The Cathay Group has reduced its first-half 2021 loss to $HK7.56 billion ($US972 million) but expects to operate less than a third of pre-pandemic passenger capacity by the fourth quarter of this year.
Cathay chairman Patrick Healy warned that the airline continued to face “the toughest period in our history” as the emergence of coronavirus variants prompted tightened travel restrictions in Hong Kong and several key markets.
These included the February introduction of strict quarantine requirements for Hong Kong-based aircrew that affected the carrier’s ability to service passenger and cargo markets and saw significant reductions to schedules.
The requirements saw Cathay introduce longer duty cycles for Hong Kong-based aircrew who worked a 21-day duty cycle followed by 14 days in quarantine.
“Throughout the closed-loop period, our aircrew remained in hotel isolation when not flying,’’ Healy said, expressing his appreciation to employees. “These arrangements placed a significant burden on our aircrew and their families.”
Healy said COVID-19 would continue to severely affect Cathy’s business until borders progressively open and travel constraints were lifted as vaccinations reached levels acceptable to governments.
“The progress of vaccination is encouraging, but the pace and timing of recovery remain uncertain,’’ he said in the results announcement.
“We are only operating a small fraction of the passenger flights we were operating before the COVID-19 pandemic.
“We hope to operate up to 30 percent of our pre-pandemic passenger capacity by the fourth quarter of 2021, but this is dependent on operational and passenger travel restrictions being lifted.
“We expect our cargo operations to continue to perform strongly in the second half of the year.

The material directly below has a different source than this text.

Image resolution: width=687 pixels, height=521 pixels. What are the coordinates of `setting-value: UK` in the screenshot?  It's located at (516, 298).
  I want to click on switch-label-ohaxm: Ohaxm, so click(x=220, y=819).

We will maintain our focus on prudent cash management, targeting cash burn of less than $HK1.0 billion per month ($US128.5 million) for the remainder of the year.”

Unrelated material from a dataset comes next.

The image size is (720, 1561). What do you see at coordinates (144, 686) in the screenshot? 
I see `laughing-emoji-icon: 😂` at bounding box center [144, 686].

The group’s first-half attributable loss was down from $HK9.87 billion for the equivalent period of 2020 and included impairment and related charges of $HK500 million, mainly relating to 11 aircraft that are unlikely to re-enter meaningful economic service.
Cathay Pacific’s after-tax loss $HK5.03 billion compared to $HK7.36 in the first half of 2020.
With impairments stripped out, the group’s attributable first-half loss was $HK6.66 billion compared to $HK7.4 billion in the first half.
The impact of the pandemic was underscored by a 92.8 percent fall in passenger revenue compared to 2020 as passenger numbers dropped 96.4 percent to 157,000, or 868 a day.
Load factors ranged from a low of 7.3 percent in the Southwest Pacific to just under 32 percent on European routes.
Cargo traffic fell by 31.9 percent due to capacity restrictions imposed by the crew quarantine requirements while revenues remained largely flat due to an increase in yield.
The group still had $HK32.8 billion in unrestricted liquidity at June 30 and the Hong Kong Government agreed to extend until the middle of next year the drawdown period for an $HK7.8 billion loan facility made available as part of a 2020 recapitalization.
“We remain absolutely confident in the long-term prospects of Cathay Pacific and the future of Hong Kong as a leading international aviation hub,’’ Healy said.
“Our dual-brand approach, benefiting from the premium service of Cathay Pacific and the unique strengths and growth potential of HK Express, will position us well to take advantage of the recovery in the market when it happens.”